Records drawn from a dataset
%%
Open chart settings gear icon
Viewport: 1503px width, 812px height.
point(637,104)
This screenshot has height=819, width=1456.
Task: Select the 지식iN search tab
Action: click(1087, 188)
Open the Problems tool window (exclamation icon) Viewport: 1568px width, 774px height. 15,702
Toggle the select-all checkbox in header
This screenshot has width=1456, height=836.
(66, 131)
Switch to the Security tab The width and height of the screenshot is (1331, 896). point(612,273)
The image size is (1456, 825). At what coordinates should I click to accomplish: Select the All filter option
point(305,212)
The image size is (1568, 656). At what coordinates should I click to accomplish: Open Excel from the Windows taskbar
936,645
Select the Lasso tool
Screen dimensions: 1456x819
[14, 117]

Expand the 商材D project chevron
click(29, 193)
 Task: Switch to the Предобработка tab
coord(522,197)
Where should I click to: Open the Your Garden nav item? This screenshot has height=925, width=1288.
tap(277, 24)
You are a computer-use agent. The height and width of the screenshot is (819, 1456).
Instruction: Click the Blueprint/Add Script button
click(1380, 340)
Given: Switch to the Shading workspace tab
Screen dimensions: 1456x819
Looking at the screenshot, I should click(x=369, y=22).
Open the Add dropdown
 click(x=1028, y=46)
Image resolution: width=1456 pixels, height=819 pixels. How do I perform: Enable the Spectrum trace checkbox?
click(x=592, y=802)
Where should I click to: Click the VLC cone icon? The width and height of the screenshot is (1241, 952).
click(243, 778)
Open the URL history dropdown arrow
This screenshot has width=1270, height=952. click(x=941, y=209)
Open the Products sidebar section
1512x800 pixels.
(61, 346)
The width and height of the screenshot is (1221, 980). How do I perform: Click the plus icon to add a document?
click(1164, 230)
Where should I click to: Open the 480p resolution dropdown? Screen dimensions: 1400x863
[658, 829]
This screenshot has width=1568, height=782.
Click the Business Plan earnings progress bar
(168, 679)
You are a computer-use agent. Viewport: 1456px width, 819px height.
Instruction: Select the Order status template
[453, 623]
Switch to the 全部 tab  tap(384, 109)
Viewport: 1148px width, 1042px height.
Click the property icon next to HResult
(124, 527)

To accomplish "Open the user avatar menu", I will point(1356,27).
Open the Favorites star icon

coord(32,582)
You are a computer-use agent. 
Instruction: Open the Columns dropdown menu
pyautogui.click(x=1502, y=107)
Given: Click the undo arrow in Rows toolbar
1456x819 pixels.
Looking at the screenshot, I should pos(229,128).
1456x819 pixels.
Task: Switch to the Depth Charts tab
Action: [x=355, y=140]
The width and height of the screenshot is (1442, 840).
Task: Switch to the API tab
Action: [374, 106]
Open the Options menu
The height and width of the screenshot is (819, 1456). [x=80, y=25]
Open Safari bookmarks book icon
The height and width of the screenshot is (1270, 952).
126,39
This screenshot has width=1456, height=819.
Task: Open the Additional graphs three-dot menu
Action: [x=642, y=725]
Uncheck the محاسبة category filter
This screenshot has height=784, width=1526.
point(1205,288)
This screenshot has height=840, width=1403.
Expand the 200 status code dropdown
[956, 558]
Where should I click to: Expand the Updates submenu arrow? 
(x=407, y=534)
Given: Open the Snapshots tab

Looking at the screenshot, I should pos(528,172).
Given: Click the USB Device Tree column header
%%
◆ PROBLEM TO WORK ON ◆
Retype the data exactly as it reads.

◆ EXERCISE SOLUTION ◆
Open chart settings gear icon
Viewport: 1503px width, 812px height.
point(637,104)
This screenshot has height=819, width=1456.
Task: Select the 지식iN search tab
Action: click(1087, 188)
Open the Problems tool window (exclamation icon) Viewport: 1568px width, 774px height. 15,702
Toggle the select-all checkbox in header
This screenshot has width=1456, height=836.
(66, 131)
Switch to the Security tab The width and height of the screenshot is (1331, 896). point(612,273)
The image size is (1456, 825). At what coordinates should I click to accomplish: Select the All filter option
point(305,212)
The image size is (1568, 656). At what coordinates should I click to accomplish: Open Excel from the Windows taskbar
936,645
Select the Lasso tool
Screen dimensions: 1456x819
[14, 117]

Expand the 商材D project chevron
click(29, 193)
 Task: Switch to the Предобработка tab
coord(522,197)
Where should I click to: Open the Your Garden nav item? This screenshot has height=925, width=1288.
tap(277, 24)
You are a computer-use agent. The height and width of the screenshot is (819, 1456).
Instruction: Click the Blueprint/Add Script button
click(1380, 340)
Given: Switch to the Shading workspace tab
Screen dimensions: 1456x819
Looking at the screenshot, I should click(x=369, y=22).
Open the Add dropdown
 click(x=1028, y=46)
Image resolution: width=1456 pixels, height=819 pixels. How do I perform: Enable the Spectrum trace checkbox?
click(x=592, y=802)
Where should I click to: Click the VLC cone icon? The width and height of the screenshot is (1241, 952).
click(243, 778)
Open the URL history dropdown arrow
This screenshot has width=1270, height=952. click(x=941, y=209)
Open the Products sidebar section
1512x800 pixels.
(61, 346)
The width and height of the screenshot is (1221, 980). How do I perform: Click the plus icon to add a document?
click(1164, 230)
Where should I click to: Open the 480p resolution dropdown? Screen dimensions: 1400x863
[658, 829]
This screenshot has width=1568, height=782.
Click the Business Plan earnings progress bar
(168, 679)
You are a computer-use agent. Viewport: 1456px width, 819px height.
Instruction: Select the Order status template
[453, 623]
Switch to the 全部 tab  tap(384, 109)
Viewport: 1148px width, 1042px height.
Click the property icon next to HResult
(124, 527)

To accomplish "Open the user avatar menu", I will point(1356,27).
Open the Favorites star icon

coord(32,582)
You are a computer-use agent. 
Instruction: Open the Columns dropdown menu
pyautogui.click(x=1502, y=107)
Given: Click the undo arrow in Rows toolbar
1456x819 pixels.
Looking at the screenshot, I should pos(229,128).
1456x819 pixels.
Task: Switch to the Depth Charts tab
Action: [x=355, y=140]
The width and height of the screenshot is (1442, 840).
Task: Switch to the API tab
Action: [374, 106]
Open the Options menu
The height and width of the screenshot is (819, 1456). [x=80, y=25]
Open Safari bookmarks book icon
The height and width of the screenshot is (1270, 952).
126,39
This screenshot has width=1456, height=819.
Task: Open the Additional graphs three-dot menu
Action: [x=642, y=725]
Uncheck the محاسبة category filter
This screenshot has height=784, width=1526.
point(1205,288)
This screenshot has height=840, width=1403.
Expand the 200 status code dropdown
[956, 558]
Where should I click to: Expand the Updates submenu arrow? 
(x=407, y=534)
Given: Open the Snapshots tab

Looking at the screenshot, I should pos(528,172).
Given: Click the USB Device Tree column header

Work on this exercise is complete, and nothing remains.